I stood staring out the big front window today for the
longest time.
I watched as my neighbours drove by with exhaust fumes
billowing out behind them and although I couldn’t hear it, I knew that the snow
was crunching underneath the wheels. The two squirrels that regularly frolic
along the branches of the trees were nowhere to be seen. Dick from across the
street was shovelling his walks in what seemed to me to be slow motion. He did
have a stroke a couple of years ago so any shovelling is a good thing I
suppose. Some snow blew horizontally past the window and it just looked cold. It
is a good day to be inside looking out.
I saw all of that, but what I was really looking at was the
clean glass of the window. I had just cleaned off the Christmas painting that I
had on the window for the past month or so, and a line of nose prints from the
dog. I clean the window around this time
every year, and every year it is with a little sadness that there will be 11
months before there is a new painting blocking the view.

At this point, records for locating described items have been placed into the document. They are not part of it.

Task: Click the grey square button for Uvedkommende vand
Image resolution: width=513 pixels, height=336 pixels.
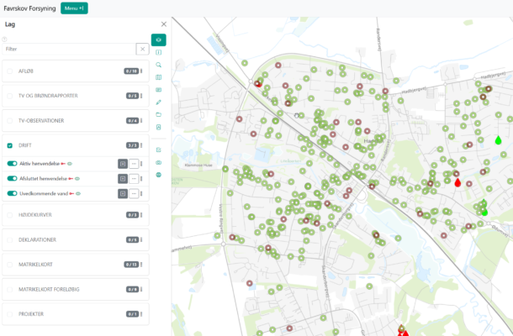Action: tap(123, 193)
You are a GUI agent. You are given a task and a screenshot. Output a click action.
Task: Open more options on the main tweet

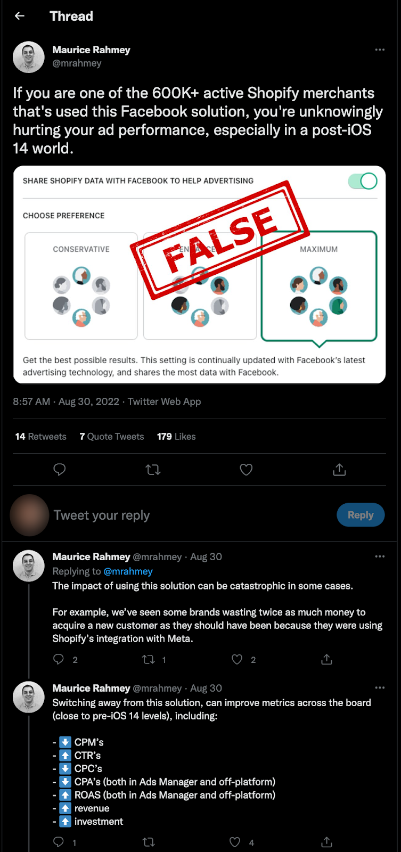click(379, 50)
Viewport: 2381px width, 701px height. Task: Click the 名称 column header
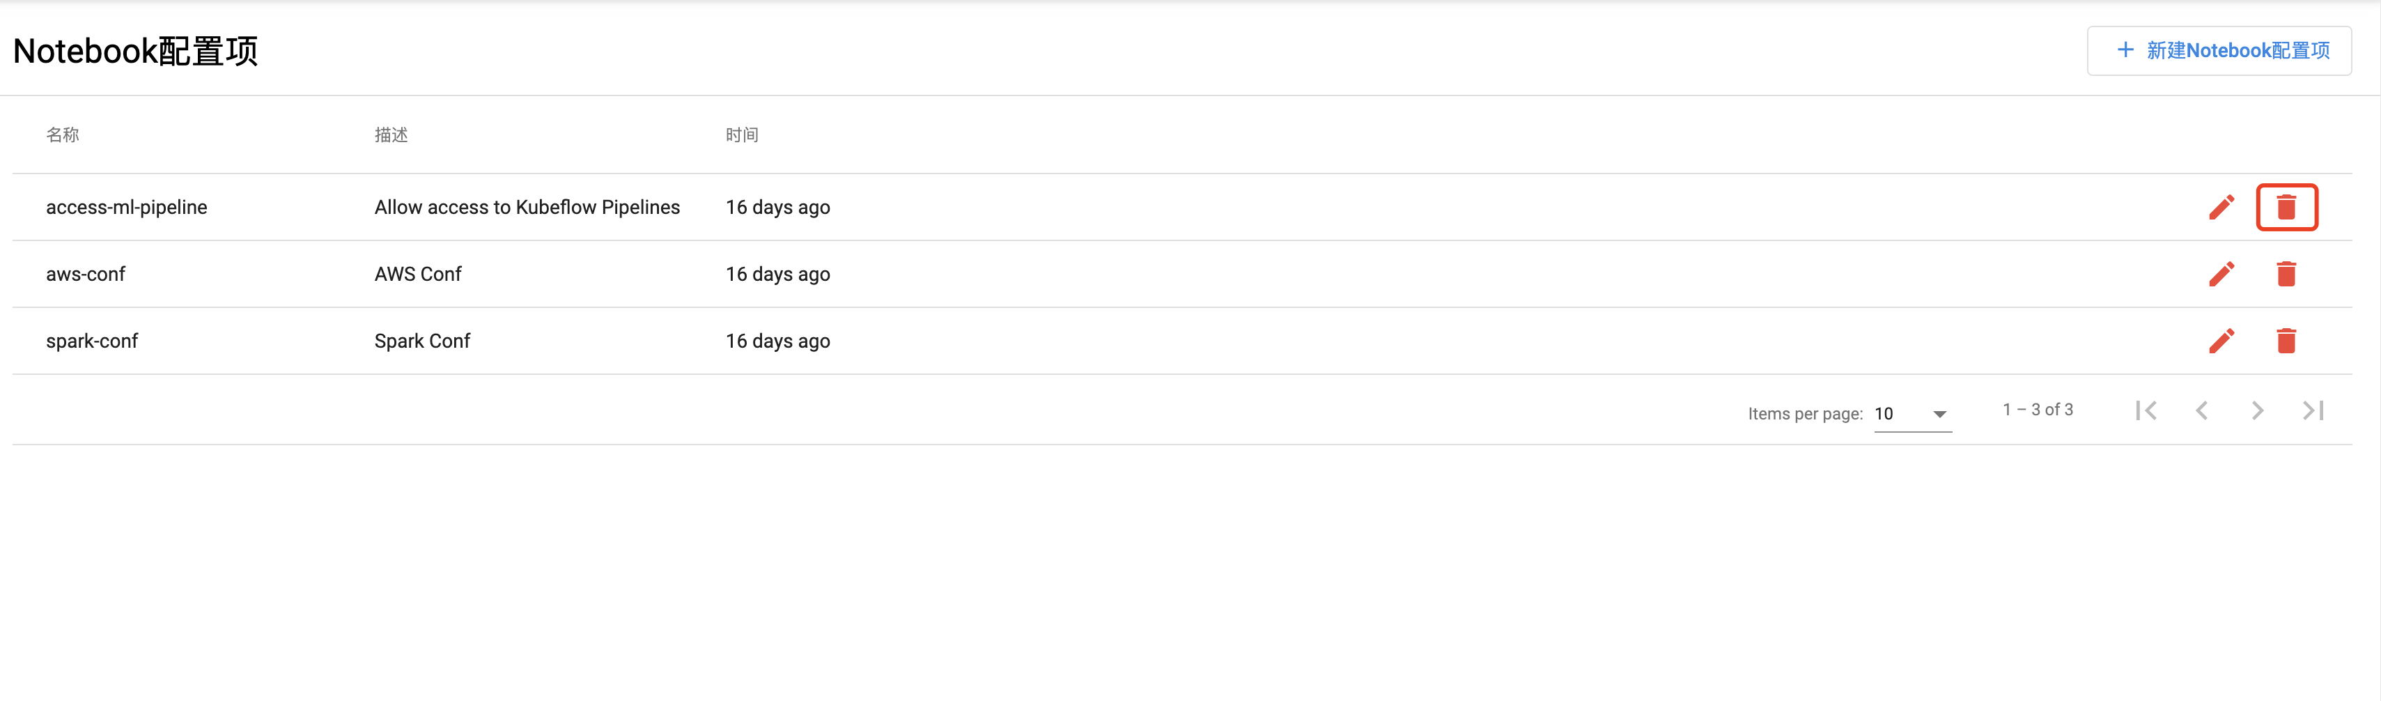click(x=63, y=135)
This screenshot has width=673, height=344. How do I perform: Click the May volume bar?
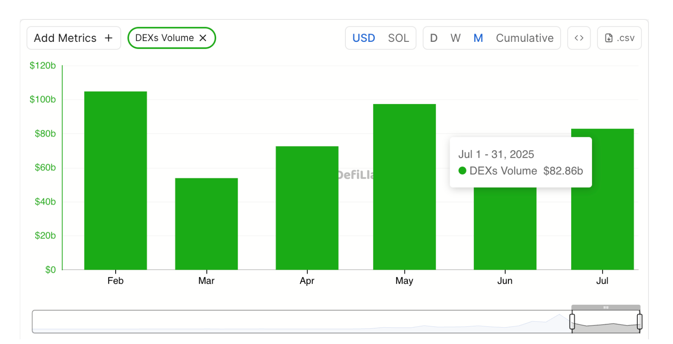coord(404,187)
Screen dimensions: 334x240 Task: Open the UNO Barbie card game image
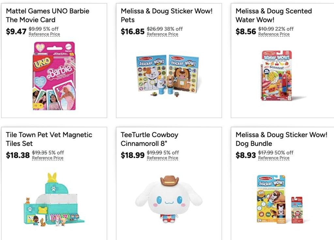(54, 76)
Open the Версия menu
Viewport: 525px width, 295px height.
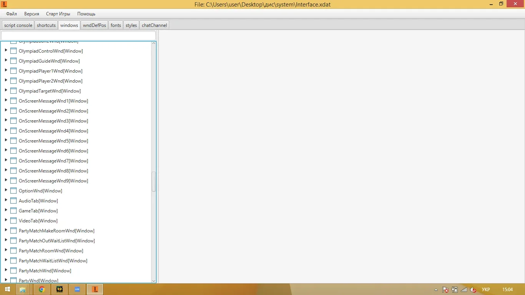click(31, 13)
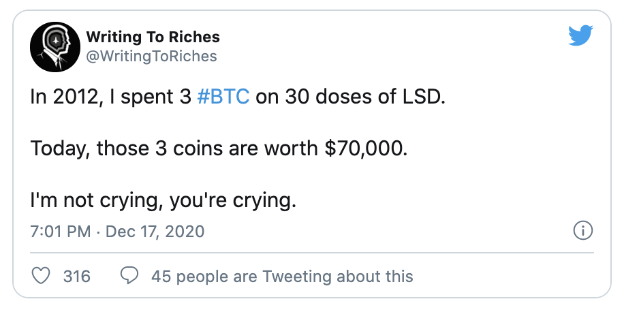Open "45 people are Tweeting about this"
Screen dimensions: 624x312
click(x=282, y=276)

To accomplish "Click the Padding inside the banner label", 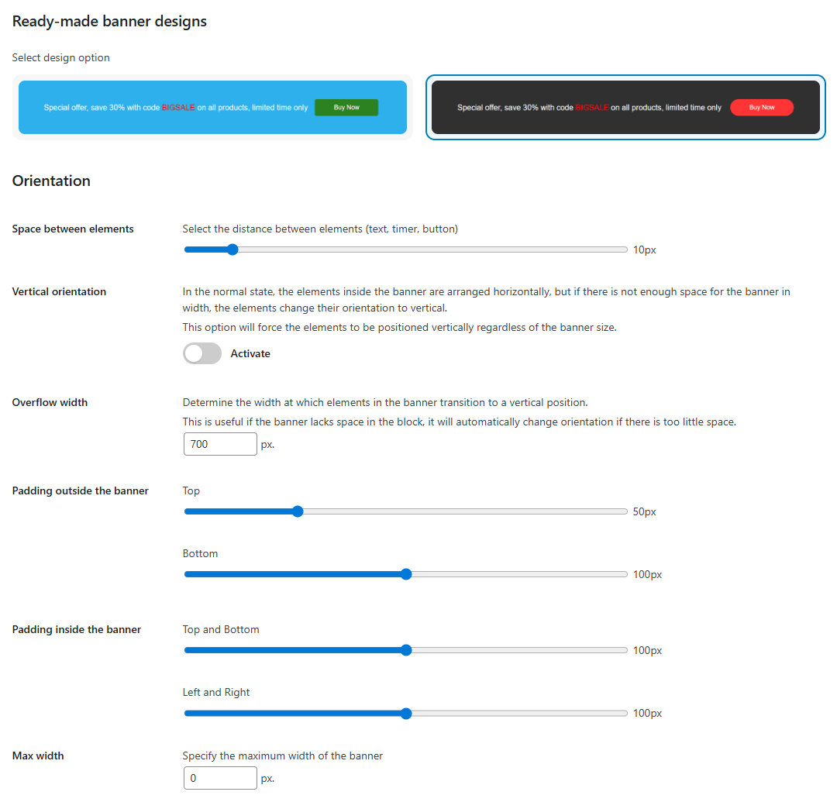I will click(77, 629).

I looked over my shoulder and there sitting on the big
reclining chair was Santa Claus, a penguin, a stuffed Rudolph whose nose
lights up and a polar bear. They had been watching me the whole time I spent
cleaning the window and now they are looking at me with more than a little
disgust. I explained to them that when I pull them out of the box, there will
be another and hopefully better painting on the window next year. I probably
shouldn’t have mentioned the box.
If the mood were bleak before, it was dark now. Lord knows I
didn’t get up this morning hoping to piss off a reindeer, penguin, polar bear
or Santa Claus. The reindeer and penguin don’t worry me at all, but a polar
bear can do a fair amount of damage, even a tiny one. I’ll need to pack him
away in a very solid box this year. Santa was just disapproving, but I have
faith that by November of next year all will be forgotten and I will once more
be on the NICE list.
Maybe I should get proactive about getting back on the NICE
list. I could help Dick shovel his walk when the snow builds up. That might go
a long way in Santa’s eyes. Mind you, perhaps shovelling is good therapy for
him and if I did his shovelling he would spiral down into even worse health.
Maybe his sitting in the house would lead to his ultimate demise. I would be
doing him a great favour by not helping him with the snow this year. You could
say that by staying on my side of the street I had actually saved his life. I
would be the hero of the neighbourhood, a lifesaver!
That’s exactly what I’m going to do and I wouldn’t be
surprised if come next Christmas I am at the very top of Santa’s NICE list.